Diabetes Risk Assessment using Socio-Economic Factors¶

Team¶

Tony DiRubbo - adirubbo13
Rohan Gopalan - ro7an69
Siddhant Kasture - sid12super
Sanchitha Sudarshana - Sanchita-10
Katia Leach - kleach01

Introduction¶

There are several types of diabetes, but type II diabetes is the most widespread, disproportionately affecting populations based on socioeconomic conditions rather than purely biological or health-related factors. The high costs associated with diabetes ranging from daily management tools like insulin and glucose monitors to long-term complications such as hospitalization and disability place pressure on both individuals and broader systems like public healthcare and private insurance. Insurance providers, particularly those serving low-income populations, face the dual challenge of managing increasing care costs while attempting to provide equitable coverage. As a result, marginalized communities often bear a greater burden of this disease, leading to an inequitable distribution of long-term health consequences and financial strain. This creates a clear and significant need for tools that can proactively identify at-risk individuals based on socioeconomic vulnerabilities, rather than waiting for physical symptoms or comorbidities to appear.

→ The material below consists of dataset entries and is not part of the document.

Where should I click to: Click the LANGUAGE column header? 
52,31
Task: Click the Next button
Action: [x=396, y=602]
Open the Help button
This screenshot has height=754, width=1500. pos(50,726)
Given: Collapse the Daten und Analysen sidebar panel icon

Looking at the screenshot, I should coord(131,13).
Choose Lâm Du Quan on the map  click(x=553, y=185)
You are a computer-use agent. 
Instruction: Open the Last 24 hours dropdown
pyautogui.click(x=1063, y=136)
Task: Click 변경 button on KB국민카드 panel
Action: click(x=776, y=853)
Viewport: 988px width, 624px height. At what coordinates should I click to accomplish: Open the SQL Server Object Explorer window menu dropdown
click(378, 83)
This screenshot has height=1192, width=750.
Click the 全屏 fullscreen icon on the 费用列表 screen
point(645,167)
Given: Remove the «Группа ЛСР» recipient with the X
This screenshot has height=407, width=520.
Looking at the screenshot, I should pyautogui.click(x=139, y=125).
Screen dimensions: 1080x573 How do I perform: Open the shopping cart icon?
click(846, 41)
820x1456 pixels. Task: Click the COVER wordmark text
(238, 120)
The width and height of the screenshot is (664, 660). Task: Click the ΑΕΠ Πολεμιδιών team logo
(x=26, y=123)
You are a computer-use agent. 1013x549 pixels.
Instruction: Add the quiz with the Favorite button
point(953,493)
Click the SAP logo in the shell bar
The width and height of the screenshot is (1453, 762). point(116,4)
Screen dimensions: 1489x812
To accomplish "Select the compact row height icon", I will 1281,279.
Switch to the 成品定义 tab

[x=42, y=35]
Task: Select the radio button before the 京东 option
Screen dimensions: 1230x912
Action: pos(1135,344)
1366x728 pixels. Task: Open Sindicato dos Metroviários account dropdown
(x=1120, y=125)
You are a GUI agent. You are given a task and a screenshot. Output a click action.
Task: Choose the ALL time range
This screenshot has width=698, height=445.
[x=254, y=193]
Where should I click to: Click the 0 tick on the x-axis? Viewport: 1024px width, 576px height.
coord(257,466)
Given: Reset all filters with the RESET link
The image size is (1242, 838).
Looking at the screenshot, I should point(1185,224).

Our project seeks to address this need by developing a machine learning model that predicts a person’s likelihood of developing type II diabetes using a range of socioeconomic and demographic variables. These include income level, education attainment, employment status, access to healthcare, food security, and neighborhood characteristics, marital status, substance use, as well as age and gender. By focusing on these determinants, our model aims to help insurance providers and public health organizations better allocate resources, design targeted interventions, and implement preventative care strategies before diabetes manifests. Although our solution does not treat diabetes or directly intervene in care delivery, it represents an incremental yet important step toward addressing structural inequalities in disease prevention. In doing so, we hope to support stakeholders in reducing both the human and economic toll of diabetes through data-informed, equity-centered decision-making.

Literature Review¶

To understand current trends in diabetes prediction using machine learning, it is crucial to examine the existing literature. Key areas to focus on include data preparation methods, model selection, and evaluation metrics. Additionally, identifying key stakeholders in this field is essential for understanding the broader impact of machine learning in diabetes research.

In their paper Predicting Diabetes Mellitus with Machine Learning Techniques, Quan Zou, Kaiyang Qu, Yamei Luo, Dehui Yin, Ying Ju, and Hua Tang from the School of Computer Science and Technology at Tianjin University use Chinese hospital data to predict diabetes diagnoses. For data preparation, they employed Principal Component Analysis (PCA) to reduce dimensionality by creating new components derived from the original variables. PCA calculates eigenvalues from a feature matrix, helping streamline the analysis. PCA could potentially be a strong indicator of what socioeconomic factors play a large role in the components and thus how diabetes is predicted in the models developed. Meanwhile, authors Dagliati et al. (2018), in the Journal of Diabetes Science and Technology, highlighted the importance of scaling data and applied z-score scaling to standardize all numeric variables in their study.

Both papers utilized a similar set of categorical classification models, including decision trees, random forests, and neural networks. However, Aishwarya Mujumdar and Dr. Vaidehi from the Vellore Institute of Technology, Chennai, India, chose to use a K-Nearest Neighbors (K-NN) model in their study Diabetes Prediction Using Machine Learning Algorithms.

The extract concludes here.